Entropy and Cross-Entropy

Cross-entropy is often used in machine learning as a loss function. We describe some technical foundations of entropy and cross-entropy in this article.

Entropy

  • $\text{Surprise}(x_i) = \text{log}(\frac{1}{P(x_i)})$
  • Surprise has an inverse relationship to Probability
  • e.g. when probability $P(x_i)$ = 1, Surprise = 0; When $P(x_i) \to 0$, Surprise $\to \infty$
  • given a sequence $X = [x_0, \ldots, x_n]$, $\text{Surprise}(X) = \sum_{i} \text{Surprise}(x_i)$

  • Entropy is the expected value of the Surprise (i.e. the average Surprise that we could expect). Entropy is a function of a single distribution $P$ and represents the expected amount of information in an event sampled from $P$. Hence for a variable with $C$ classes \(\text{Entropy} = \sum_{c \in C} \text{Surprise}(x_k) \text{P}(x_k) \\= \sum_{c \in C} \text{log} \frac{1}{P(x_k)} \text{P}(x_k) = \sum_{c \in C} \text{P}(x_k) [\text{log}(1) - \text{log} P(x_k)] \\= \sum_{c \in C} \text{P}(x_k) [0 - \text{log} P(x_k)] = - \sum_{c \in C} \text{P}(x_k) \text{ log} P(x_k)\)

Cross-Entropy

  • Cross Entropy is a function of two distributions $P$ and $Q$. The underlying data is drawn from a data-generating distribution $P$, but messages are encoded via the incorrect distribution $Q$. Then cross entropy is the expected length of a message encoded according to $Q$ but drawn according to $P$. If $Q$ exactly models $P$, then the cross entropy is 0. So in machine learning, we want to minimize cross entropy.
  • For instance, assume we are modeling a problem with $C$ different classes. Let distribution $P$ be the gold/observed distribution, and $Q$ represented the model prediction probabilities/distribution. Then the cross entropy of a sample/example $x$ is: $- \sum_{c \in C} P(x) \times \text{log}(Q(x))$.
    • But $P(x) = 1$ for the correct class $c$ and 0 for all other classes. So this reduces to just: $- \text{log } Q_c(x)$.
Written on December 7, 2022

PROBLEMS AND TASKS —
1) Do these statements agree with the article on entropy and cross-entropy? For each, answer yes or no and quote the words of the article that settle it.
(a) Surprise has an inverse relationship to probability.
(b) Cross-entropy is a function of a single distribution.
(c) Cross-entropy is often used in machine learning as a loss function.
2) Could you extract the stretch of the article on entropy and cross-entropy from "Cross-entropy is often" through "in this article.", copied word for word?
3) In the article on entropy and cross-entropy, what is entropy defined as?

DATA SHOWN —
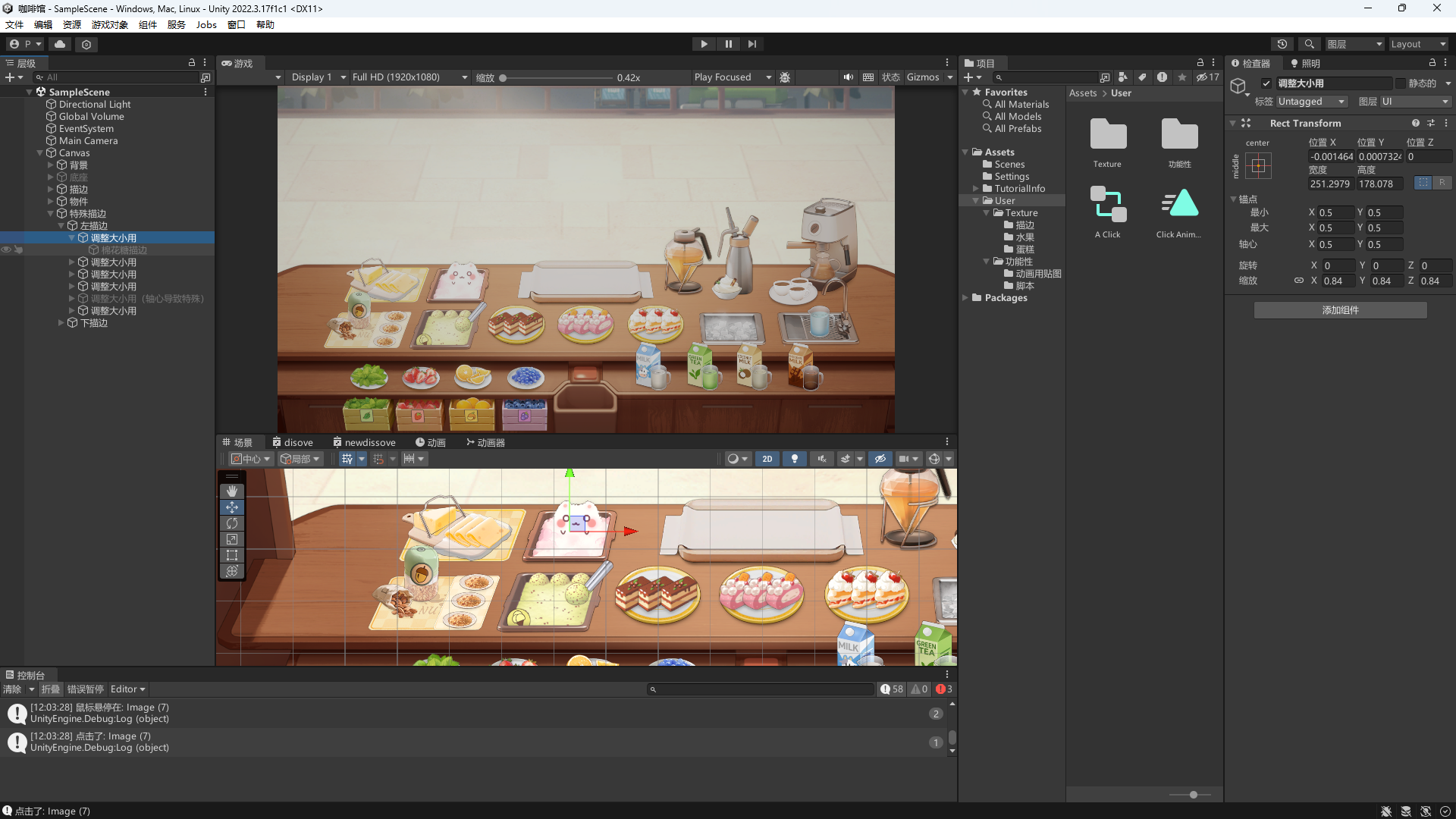Expand the 下描边 tree item
Image resolution: width=1456 pixels, height=819 pixels.
click(x=61, y=323)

RESULTS BY TASK —
1)
(a) Yes: "Surprise has an inverse relationship to Probability"
(b) No: "Cross Entropy is a function of two distributions"
(c) Yes: "Cross-entropy is often used in machine learning as a loss function."

2)
Cross-entropy is often used in machine learning as a loss function. We describe some technical foundations of entropy and cross-entropy in this article.

3) Entropy is the expected value of the Surprise, that is, the average Surprise that we could expect.